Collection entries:
____________________
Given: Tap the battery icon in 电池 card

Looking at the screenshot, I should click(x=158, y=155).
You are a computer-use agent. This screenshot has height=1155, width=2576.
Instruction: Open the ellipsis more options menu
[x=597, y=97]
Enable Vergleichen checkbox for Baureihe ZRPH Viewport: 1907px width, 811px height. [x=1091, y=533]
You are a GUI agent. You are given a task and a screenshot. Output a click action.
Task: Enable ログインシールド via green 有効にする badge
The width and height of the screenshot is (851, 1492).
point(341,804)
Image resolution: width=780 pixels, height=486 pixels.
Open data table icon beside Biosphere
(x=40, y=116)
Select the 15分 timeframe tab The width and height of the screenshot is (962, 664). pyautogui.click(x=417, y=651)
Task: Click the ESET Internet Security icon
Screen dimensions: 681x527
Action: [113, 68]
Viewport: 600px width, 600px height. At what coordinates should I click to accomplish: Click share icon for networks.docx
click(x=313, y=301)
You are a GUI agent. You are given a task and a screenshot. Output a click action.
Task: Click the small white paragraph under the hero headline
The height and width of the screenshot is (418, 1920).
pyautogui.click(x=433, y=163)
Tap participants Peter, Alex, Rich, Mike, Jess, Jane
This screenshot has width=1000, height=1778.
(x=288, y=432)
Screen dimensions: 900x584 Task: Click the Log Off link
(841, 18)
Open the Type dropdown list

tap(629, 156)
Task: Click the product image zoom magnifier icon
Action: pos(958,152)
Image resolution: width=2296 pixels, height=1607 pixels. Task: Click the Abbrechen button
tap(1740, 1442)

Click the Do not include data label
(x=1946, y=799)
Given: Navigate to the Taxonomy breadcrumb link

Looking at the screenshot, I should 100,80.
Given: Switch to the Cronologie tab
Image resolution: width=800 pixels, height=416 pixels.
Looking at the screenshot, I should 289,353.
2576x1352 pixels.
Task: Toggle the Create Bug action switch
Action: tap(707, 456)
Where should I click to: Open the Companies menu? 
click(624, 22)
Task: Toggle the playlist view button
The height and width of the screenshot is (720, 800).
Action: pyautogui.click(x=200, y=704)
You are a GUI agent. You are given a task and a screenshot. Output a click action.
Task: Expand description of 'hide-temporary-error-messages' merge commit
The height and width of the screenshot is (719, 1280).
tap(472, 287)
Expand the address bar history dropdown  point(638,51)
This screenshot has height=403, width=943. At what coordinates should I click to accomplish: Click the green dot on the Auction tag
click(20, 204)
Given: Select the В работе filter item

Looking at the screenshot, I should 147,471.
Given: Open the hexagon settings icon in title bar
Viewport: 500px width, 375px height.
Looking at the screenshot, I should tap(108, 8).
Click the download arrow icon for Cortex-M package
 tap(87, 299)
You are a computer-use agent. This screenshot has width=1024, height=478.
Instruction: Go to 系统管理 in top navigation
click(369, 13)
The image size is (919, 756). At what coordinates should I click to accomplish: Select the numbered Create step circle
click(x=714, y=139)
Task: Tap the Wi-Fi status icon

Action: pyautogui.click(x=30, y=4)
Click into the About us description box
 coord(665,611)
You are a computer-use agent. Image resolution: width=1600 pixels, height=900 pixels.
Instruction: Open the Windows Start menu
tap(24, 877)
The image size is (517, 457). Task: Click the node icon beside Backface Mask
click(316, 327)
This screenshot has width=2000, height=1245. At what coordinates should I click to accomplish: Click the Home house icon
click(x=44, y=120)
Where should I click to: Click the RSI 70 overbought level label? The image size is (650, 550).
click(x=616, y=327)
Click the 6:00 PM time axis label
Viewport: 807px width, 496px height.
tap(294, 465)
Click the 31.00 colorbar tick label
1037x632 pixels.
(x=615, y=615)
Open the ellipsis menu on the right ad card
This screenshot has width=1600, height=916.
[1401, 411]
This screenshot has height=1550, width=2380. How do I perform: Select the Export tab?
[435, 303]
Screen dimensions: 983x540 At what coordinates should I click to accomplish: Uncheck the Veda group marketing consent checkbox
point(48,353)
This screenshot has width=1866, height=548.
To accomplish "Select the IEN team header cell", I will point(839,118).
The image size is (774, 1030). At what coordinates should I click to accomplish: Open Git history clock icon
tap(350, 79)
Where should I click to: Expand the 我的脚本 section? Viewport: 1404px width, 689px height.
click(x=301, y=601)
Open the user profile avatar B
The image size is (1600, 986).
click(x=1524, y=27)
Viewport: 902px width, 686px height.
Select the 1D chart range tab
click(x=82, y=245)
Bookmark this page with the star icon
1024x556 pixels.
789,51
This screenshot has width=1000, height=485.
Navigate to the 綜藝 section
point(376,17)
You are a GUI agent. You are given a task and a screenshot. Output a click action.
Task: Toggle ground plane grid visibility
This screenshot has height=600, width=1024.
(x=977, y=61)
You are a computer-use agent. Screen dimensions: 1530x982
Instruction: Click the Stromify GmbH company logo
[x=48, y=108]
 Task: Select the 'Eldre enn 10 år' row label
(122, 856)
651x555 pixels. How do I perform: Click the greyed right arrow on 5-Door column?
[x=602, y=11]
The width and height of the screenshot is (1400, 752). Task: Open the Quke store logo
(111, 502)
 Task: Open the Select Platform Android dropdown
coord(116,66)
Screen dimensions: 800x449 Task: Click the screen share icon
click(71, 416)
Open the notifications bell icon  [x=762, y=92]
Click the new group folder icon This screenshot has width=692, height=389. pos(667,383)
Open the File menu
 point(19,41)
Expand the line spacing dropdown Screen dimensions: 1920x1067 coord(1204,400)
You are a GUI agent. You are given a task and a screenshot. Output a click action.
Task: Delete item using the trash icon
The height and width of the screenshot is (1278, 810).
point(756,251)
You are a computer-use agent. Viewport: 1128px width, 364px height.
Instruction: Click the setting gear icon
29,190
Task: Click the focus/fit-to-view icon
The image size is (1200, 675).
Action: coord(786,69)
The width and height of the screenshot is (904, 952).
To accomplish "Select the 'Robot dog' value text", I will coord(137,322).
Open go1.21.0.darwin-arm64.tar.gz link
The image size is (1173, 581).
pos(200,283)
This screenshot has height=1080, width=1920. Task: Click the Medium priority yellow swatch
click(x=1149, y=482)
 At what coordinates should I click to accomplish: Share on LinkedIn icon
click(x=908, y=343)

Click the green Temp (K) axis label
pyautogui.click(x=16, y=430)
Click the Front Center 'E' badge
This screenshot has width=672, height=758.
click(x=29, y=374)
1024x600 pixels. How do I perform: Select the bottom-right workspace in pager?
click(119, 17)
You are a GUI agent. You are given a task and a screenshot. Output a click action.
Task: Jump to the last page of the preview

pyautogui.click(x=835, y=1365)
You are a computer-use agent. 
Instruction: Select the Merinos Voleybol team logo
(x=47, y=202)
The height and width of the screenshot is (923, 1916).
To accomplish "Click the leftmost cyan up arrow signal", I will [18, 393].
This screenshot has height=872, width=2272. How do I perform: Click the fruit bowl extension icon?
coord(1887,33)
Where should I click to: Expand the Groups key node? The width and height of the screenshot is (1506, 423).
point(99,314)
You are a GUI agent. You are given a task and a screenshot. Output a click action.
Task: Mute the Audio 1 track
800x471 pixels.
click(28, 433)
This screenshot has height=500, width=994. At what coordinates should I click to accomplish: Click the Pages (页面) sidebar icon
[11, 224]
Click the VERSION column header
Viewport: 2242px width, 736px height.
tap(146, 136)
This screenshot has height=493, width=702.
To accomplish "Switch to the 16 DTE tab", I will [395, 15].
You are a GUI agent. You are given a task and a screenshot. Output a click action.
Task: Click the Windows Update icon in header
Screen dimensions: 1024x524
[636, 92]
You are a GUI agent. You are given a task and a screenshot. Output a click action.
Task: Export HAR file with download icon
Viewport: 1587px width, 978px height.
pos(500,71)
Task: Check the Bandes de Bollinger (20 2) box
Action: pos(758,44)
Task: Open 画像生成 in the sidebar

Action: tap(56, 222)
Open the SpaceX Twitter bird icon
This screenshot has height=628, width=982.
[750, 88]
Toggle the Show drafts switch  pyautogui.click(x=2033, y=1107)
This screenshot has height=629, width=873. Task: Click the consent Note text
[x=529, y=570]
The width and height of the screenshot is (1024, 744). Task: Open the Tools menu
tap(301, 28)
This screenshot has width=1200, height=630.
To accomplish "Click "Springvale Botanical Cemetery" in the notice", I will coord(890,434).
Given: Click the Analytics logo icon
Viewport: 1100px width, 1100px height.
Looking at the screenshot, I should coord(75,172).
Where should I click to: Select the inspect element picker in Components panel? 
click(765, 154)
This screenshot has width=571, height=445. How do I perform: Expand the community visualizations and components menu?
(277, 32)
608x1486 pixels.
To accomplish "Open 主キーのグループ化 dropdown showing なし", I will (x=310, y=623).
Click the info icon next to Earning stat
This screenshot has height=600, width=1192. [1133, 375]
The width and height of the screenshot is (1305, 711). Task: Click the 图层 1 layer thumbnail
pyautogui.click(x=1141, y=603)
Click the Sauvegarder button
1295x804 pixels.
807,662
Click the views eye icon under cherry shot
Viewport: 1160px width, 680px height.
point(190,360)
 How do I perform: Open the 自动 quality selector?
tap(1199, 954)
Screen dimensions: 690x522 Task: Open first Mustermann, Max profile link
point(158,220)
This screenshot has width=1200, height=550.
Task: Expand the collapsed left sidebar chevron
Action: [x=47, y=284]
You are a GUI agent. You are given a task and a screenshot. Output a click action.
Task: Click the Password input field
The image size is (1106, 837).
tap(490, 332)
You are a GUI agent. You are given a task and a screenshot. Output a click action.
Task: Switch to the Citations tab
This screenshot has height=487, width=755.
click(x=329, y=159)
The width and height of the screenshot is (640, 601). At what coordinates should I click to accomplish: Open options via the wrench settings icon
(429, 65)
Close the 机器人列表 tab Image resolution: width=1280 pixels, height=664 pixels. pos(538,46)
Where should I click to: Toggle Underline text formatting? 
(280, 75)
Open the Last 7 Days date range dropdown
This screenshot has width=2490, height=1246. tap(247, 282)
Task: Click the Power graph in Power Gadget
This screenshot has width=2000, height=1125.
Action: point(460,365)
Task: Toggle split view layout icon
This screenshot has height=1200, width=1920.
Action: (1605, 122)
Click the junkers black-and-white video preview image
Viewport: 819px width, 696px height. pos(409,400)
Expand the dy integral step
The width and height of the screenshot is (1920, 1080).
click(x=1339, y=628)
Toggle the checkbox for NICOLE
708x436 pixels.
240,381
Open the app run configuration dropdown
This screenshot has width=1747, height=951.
____________________
Aim
Please copy the lines starting at the one containing "Image resolution: width=2296" and ending at the one containing "click(624, 22)", swapping "Companies" for "Accounts" and keeping everything else the same.

Answer to this task
Image resolution: width=2296 pixels, height=1607 pixels. Task: Click the Abbrechen button
tap(1740, 1442)

Click the Do not include data label
(x=1946, y=799)
Given: Navigate to the Taxonomy breadcrumb link

Looking at the screenshot, I should 100,80.
Given: Switch to the Cronologie tab
Image resolution: width=800 pixels, height=416 pixels.
Looking at the screenshot, I should 289,353.
2576x1352 pixels.
Task: Toggle the Create Bug action switch
Action: tap(707, 456)
Where should I click to: Open the Accounts menu? 
click(624, 22)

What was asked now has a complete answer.